North Carolina’s Confederate Hospitals, 1861-1863, Volume I

North Carolina’s Confederate Hospitals, 1861-1863, Volume I

The Old North State’s Confederate hospitals receive scant attention from most historians. Wade Sokolosky rectifies this oversight with North Carolina’s Confederate Hospitals, Vol. I, 1861-1863. Sokolosky now offers the first definitive study of this forgotten history, revealing the key players and how losses from disease, sickness, and the early military operations in both North Carolina and Virginia generated the requirement for military hospitals.

In chronological order, beginning in April 1861, the author discusses how the density of troop populations in certain regions of the state, and an ever-increasing number of sick and wounded, eventually transformed the state by December 1863 into a major hospital center for sick and wounded from the Confederate General Robert E. Lee’s Army of Northern Virginia.

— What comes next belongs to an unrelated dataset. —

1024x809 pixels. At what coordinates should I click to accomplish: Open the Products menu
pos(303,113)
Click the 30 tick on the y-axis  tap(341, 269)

In volume one of North Carolina’s Confederate Hospitals, Wade Sokolosky exposes the Confederate government’s total unpreparedness for the drawn-out war that transpired, and how it failed to provide adequate care for thousands of sick and wounded. It was in the war’s early years that individual states and private organizations, independent of the fledgling Confederate Medical Department, provided the necessary support to their native sons.

Sokolosky also presents an in-depth portrait of the friction that existed between the Confederate and North Carolina medical departments, as well as, describing the diverse makeup of North Carolina’s hospital personnel, which as the war dragged on, became progressively dependent upon Confederate women, and even more so, African Americans, both enslaved and free, who carried out the day-to-day operations of these institutions. North Carolina’s Confederate Hospitals is the result of years of careful research in a wide variety of archival sources and relies upon individual service records, official reports, diaries, newspapers, and letter collections, all tied to a keen understanding of both military operations and the emerging significance of the railroad. Sokolosky, a career army officer, has used his expertise in military affairs to produce what surely must be the definitive study of one of North Carolina Civil War’s history overlooked yet significant contributions to the war effort. Outstanding original maps by George Skoch coupled with period photographs reinforce the quality of this account and the authors’ commitment to excellence. Readers with an interest in Civil War hospitals, North Carolina history, or the Civil War, in general, will enjoy this book.